▶ 待处理记录:

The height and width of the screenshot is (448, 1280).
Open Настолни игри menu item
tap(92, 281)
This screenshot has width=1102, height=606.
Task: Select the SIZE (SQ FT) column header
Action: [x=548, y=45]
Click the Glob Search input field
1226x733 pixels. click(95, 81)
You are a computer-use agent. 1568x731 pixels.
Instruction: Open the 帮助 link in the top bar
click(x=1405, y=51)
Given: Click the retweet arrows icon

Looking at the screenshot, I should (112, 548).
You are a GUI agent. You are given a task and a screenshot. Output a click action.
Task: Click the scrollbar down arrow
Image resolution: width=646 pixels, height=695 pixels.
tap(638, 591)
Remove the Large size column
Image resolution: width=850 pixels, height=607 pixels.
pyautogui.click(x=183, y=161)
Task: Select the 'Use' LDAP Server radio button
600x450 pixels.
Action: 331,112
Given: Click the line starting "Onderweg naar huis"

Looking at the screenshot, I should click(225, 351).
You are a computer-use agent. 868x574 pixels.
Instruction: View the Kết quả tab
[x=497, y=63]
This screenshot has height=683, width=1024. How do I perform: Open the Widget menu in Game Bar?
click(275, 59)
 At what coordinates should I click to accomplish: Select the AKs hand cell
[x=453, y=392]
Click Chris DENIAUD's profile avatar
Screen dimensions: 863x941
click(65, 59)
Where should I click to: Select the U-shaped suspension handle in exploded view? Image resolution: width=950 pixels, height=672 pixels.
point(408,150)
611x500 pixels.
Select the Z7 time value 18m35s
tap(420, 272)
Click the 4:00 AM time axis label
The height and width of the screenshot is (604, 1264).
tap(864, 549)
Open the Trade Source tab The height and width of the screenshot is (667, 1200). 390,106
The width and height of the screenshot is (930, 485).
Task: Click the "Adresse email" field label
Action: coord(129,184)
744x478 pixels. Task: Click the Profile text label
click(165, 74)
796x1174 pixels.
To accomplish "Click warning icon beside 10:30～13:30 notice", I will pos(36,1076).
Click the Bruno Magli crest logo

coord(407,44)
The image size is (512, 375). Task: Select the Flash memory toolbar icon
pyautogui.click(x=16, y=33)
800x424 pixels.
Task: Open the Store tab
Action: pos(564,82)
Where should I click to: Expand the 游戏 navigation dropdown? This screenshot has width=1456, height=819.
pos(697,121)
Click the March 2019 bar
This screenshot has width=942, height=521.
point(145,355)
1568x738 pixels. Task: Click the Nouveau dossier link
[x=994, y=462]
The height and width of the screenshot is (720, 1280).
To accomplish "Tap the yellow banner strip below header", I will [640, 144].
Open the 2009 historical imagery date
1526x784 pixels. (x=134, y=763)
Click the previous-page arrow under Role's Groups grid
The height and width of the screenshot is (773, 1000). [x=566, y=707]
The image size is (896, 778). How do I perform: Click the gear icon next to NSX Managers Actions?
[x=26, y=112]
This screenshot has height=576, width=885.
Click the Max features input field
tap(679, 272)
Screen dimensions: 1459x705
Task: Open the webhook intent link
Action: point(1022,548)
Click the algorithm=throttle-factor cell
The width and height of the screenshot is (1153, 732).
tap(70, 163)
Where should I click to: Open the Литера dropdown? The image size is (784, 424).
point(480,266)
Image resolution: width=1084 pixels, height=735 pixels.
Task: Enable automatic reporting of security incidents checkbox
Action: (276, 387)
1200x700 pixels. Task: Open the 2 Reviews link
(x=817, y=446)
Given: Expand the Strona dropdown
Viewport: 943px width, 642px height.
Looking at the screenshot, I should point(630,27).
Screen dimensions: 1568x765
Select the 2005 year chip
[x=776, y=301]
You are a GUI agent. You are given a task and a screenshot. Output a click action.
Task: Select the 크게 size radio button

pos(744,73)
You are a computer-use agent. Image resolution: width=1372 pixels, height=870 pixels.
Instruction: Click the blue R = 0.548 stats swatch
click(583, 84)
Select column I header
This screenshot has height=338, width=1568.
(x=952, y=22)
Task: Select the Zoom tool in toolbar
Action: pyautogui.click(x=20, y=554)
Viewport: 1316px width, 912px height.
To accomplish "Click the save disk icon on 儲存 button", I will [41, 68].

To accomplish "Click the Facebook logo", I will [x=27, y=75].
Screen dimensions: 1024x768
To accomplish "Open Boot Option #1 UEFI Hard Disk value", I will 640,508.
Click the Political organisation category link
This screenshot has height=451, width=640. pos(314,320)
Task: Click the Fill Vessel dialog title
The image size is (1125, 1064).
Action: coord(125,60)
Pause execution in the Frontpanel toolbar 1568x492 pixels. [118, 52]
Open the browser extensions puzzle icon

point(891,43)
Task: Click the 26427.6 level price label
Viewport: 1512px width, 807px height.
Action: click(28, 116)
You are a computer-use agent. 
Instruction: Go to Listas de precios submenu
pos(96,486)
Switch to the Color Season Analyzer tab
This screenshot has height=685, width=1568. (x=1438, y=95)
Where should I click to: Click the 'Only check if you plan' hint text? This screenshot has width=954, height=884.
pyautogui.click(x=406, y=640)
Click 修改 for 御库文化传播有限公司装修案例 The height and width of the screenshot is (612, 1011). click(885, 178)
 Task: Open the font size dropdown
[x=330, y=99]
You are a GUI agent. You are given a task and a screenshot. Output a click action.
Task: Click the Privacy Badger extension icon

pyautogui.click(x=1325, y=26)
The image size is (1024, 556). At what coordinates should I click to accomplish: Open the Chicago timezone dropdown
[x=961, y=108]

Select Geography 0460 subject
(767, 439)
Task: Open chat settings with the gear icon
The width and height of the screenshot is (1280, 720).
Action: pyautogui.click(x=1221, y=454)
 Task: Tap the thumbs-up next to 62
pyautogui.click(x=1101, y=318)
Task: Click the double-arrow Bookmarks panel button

▶ 待完成:
将上述全部记录逐行改写为编号列表，略去其中的空行。

▶ 处理结果:
1. The height and width of the screenshot is (448, 1280).
2. Open Настолни игри menu item
3. tap(92, 281)
4. This screenshot has width=1102, height=606.
5. Task: Select the SIZE (SQ FT) column header
6. Action: [x=548, y=45]
7. Click the Glob Search input field
8. 1226x733 pixels. click(95, 81)
9. You are a computer-use agent. 1568x731 pixels.
10. Instruction: Open the 帮助 link in the top bar
11. click(x=1405, y=51)
12. Given: Click the retweet arrows icon
13. Looking at the screenshot, I should (112, 548).
14. You are a GUI agent. You are given a task and a screenshot. Output a click action.
15. Task: Click the scrollbar down arrow
16. Image resolution: width=646 pixels, height=695 pixels.
17. tap(638, 591)
18. Remove the Large size column
19. Image resolution: width=850 pixels, height=607 pixels.
20. pyautogui.click(x=183, y=161)
21. Task: Select the 'Use' LDAP Server radio button
22. 600x450 pixels.
23. Action: 331,112
24. Given: Click the line starting "Onderweg naar huis"
25. Looking at the screenshot, I should click(225, 351).
26. You are a computer-use agent. 868x574 pixels.
27. Instruction: View the Kết quả tab
28. [x=497, y=63]
29. This screenshot has height=683, width=1024. How do I perform: Open the Widget menu in Game Bar?
30. click(275, 59)
31.  At what coordinates should I click to accomplish: Select the AKs hand cell
32. [x=453, y=392]
33. Click Chris DENIAUD's profile avatar
34. Screen dimensions: 863x941
35. click(65, 59)
36. Where should I click to: Select the U-shaped suspension handle in exploded view? Image resolution: width=950 pixels, height=672 pixels.
37. point(408,150)
38. 611x500 pixels.
39. Select the Z7 time value 18m35s
40. tap(420, 272)
41. Click the 4:00 AM time axis label
42. The height and width of the screenshot is (604, 1264).
43. tap(864, 549)
44. Open the Trade Source tab The height and width of the screenshot is (667, 1200). 390,106
45. The width and height of the screenshot is (930, 485).
46. Task: Click the "Adresse email" field label
47. Action: coord(129,184)
48. 744x478 pixels. Task: Click the Profile text label
49. click(165, 74)
50. 796x1174 pixels.
51. To accomplish "Click warning icon beside 10:30～13:30 notice", I will pos(36,1076).
52. Click the Bruno Magli crest logo
53. coord(407,44)
54. The image size is (512, 375). Task: Select the Flash memory toolbar icon
55. pyautogui.click(x=16, y=33)
56. 800x424 pixels.
57. Task: Open the Store tab
58. Action: pos(564,82)
59. Where should I click to: Expand the 游戏 navigation dropdown? This screenshot has width=1456, height=819.
60. pos(697,121)
61. Click the March 2019 bar
62. This screenshot has width=942, height=521.
63. point(145,355)
64. 1568x738 pixels. Task: Click the Nouveau dossier link
65. [x=994, y=462]
66. The height and width of the screenshot is (720, 1280).
67. To accomplish "Tap the yellow banner strip below header", I will [640, 144].
68. Open the 2009 historical imagery date
69. 1526x784 pixels. (x=134, y=763)
70. Click the previous-page arrow under Role's Groups grid
71. The height and width of the screenshot is (773, 1000). [x=566, y=707]
72. The image size is (896, 778). How do I perform: Click the gear icon next to NSX Managers Actions?
73. [x=26, y=112]
74. This screenshot has height=576, width=885.
75. Click the Max features input field
76. tap(679, 272)
77. Screen dimensions: 1459x705
78. Task: Open the webhook intent link
79. Action: point(1022,548)
80. Click the algorithm=throttle-factor cell
81. The width and height of the screenshot is (1153, 732).
82. tap(70, 163)
83. Where should I click to: Open the Литера dropdown? The image size is (784, 424).
84. point(480,266)
85. Image resolution: width=1084 pixels, height=735 pixels.
86. Task: Enable automatic reporting of security incidents checkbox
87. Action: (276, 387)
88. 1200x700 pixels. Task: Open the 2 Reviews link
89. (x=817, y=446)
90. Given: Expand the Strona dropdown
91. Viewport: 943px width, 642px height.
92. Looking at the screenshot, I should point(630,27).
93. Screen dimensions: 1568x765
94. Select the 2005 year chip
95. [x=776, y=301]
96. You are a GUI agent. You are given a task and a screenshot. Output a click action.
97. Task: Select the 크게 size radio button
98. pos(744,73)
99. You are a computer-use agent. Image resolution: width=1372 pixels, height=870 pixels.
100. Instruction: Click the blue R = 0.548 stats swatch
101. click(583, 84)
102. Select column I header
103. This screenshot has height=338, width=1568.
104. (x=952, y=22)
105. Task: Select the Zoom tool in toolbar
106. Action: pyautogui.click(x=20, y=554)
107. Viewport: 1316px width, 912px height.
108. To accomplish "Click the save disk icon on 儲存 button", I will [41, 68].
109. To accomplish "Click the Facebook logo", I will [x=27, y=75].
110. Screen dimensions: 1024x768
111. To accomplish "Open Boot Option #1 UEFI Hard Disk value", I will 640,508.
112. Click the Political organisation category link
113. This screenshot has height=451, width=640. pos(314,320)
114. Task: Click the Fill Vessel dialog title
115. The image size is (1125, 1064).
116. Action: coord(125,60)
117. Pause execution in the Frontpanel toolbar 1568x492 pixels. [118, 52]
118. Open the browser extensions puzzle icon
119. point(891,43)
120. Task: Click the 26427.6 level price label
121. Viewport: 1512px width, 807px height.
122. Action: click(28, 116)
123. You are a computer-use agent. 
124. Instruction: Go to Listas de precios submenu
125. pos(96,486)
126. Switch to the Color Season Analyzer tab
127. This screenshot has height=685, width=1568. (x=1438, y=95)
128. Where should I click to: Click the 'Only check if you plan' hint text? This screenshot has width=954, height=884.
129. pyautogui.click(x=406, y=640)
130. Click 修改 for 御库文化传播有限公司装修案例 The height and width of the screenshot is (612, 1011). click(885, 178)
131.  Task: Open the font size dropdown
132. [x=330, y=99]
133. You are a GUI agent. You are given a task and a screenshot. Output a click action.
134. Task: Click the Privacy Badger extension icon
135. pyautogui.click(x=1325, y=26)
136. The image size is (1024, 556). At what coordinates should I click to accomplish: Open the Chicago timezone dropdown
137. [x=961, y=108]
138. Select Geography 0460 subject
139. (767, 439)
140. Task: Open chat settings with the gear icon
141. The width and height of the screenshot is (1280, 720).
142. Action: pyautogui.click(x=1221, y=454)
143.  Task: Tap the thumbs-up next to 62
144. pyautogui.click(x=1101, y=318)
145. Task: Click the double-arrow Bookmarks panel button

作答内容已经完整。